Née en 1985, Marie Quéau appartient à une génération de plasticiens qui mobilisent la photographie et la vidéo pour fictionnaliser le réel et refléter le trouble de notre époque. Lauréate de la 5e édition du Prix LE BAL / ADAGP de la Jeune Création, elle explore la confrontation intentionnelle du corps à des états-limites.

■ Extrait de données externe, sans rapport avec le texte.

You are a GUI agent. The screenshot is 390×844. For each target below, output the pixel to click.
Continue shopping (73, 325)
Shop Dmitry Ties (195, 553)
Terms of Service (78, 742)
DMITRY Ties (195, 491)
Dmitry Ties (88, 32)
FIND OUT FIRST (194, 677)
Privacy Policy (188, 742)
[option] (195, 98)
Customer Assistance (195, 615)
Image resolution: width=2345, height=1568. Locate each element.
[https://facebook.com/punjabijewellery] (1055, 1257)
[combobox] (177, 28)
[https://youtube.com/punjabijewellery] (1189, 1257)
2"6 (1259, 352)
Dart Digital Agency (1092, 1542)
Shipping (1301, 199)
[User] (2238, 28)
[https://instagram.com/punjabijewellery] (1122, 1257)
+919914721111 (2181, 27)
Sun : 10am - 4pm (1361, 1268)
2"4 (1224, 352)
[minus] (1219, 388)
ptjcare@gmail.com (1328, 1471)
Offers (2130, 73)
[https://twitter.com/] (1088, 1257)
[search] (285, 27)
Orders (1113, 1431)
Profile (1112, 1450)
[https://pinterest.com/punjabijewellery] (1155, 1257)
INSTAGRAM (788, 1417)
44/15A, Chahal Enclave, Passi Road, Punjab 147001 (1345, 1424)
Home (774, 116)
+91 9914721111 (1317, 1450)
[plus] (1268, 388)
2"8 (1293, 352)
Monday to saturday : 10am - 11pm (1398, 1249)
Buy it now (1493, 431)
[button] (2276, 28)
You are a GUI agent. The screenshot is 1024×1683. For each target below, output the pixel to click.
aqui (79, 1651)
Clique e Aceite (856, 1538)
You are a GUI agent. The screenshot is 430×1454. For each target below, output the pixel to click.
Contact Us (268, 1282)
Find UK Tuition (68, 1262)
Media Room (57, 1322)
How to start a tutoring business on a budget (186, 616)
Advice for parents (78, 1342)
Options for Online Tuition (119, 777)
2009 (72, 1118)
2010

Entre documentaire anthropologique et fiction spéculative, son travail récent s’attache à représenter des segments de corps mis à l’épreuve ou confrontés au danger, saisis dans un noir et blanc puissamment contrasté.
Dans l’exposition qu’elle présente jusqu’au 8 février 2026 au Bal, elle se concentre en particulier sur des cascadeurs de cinéma, des plongeurs en apnée et des adeptes des rage room, ces lieux défouloirs où l’on paye pour casser des objets. Violence et destruction, bruit et fureur, y sont canalisés et tenus à distance par l’artifice et la théâtralisation, produisant contre toute attente une forme de quiétude méditative. Son attachement à la scène électronique noise et post-industrielle, par delà un quelconque goût musical, contribue à forger son esthétique. Nous évoquerons ensemble cette mise en tension de l’image et du son et de ces simulacres de violence, émanant d’une relecture postmoderne des rituels de transe et de leur inscription iconographique dans l’histoire de la civilisation.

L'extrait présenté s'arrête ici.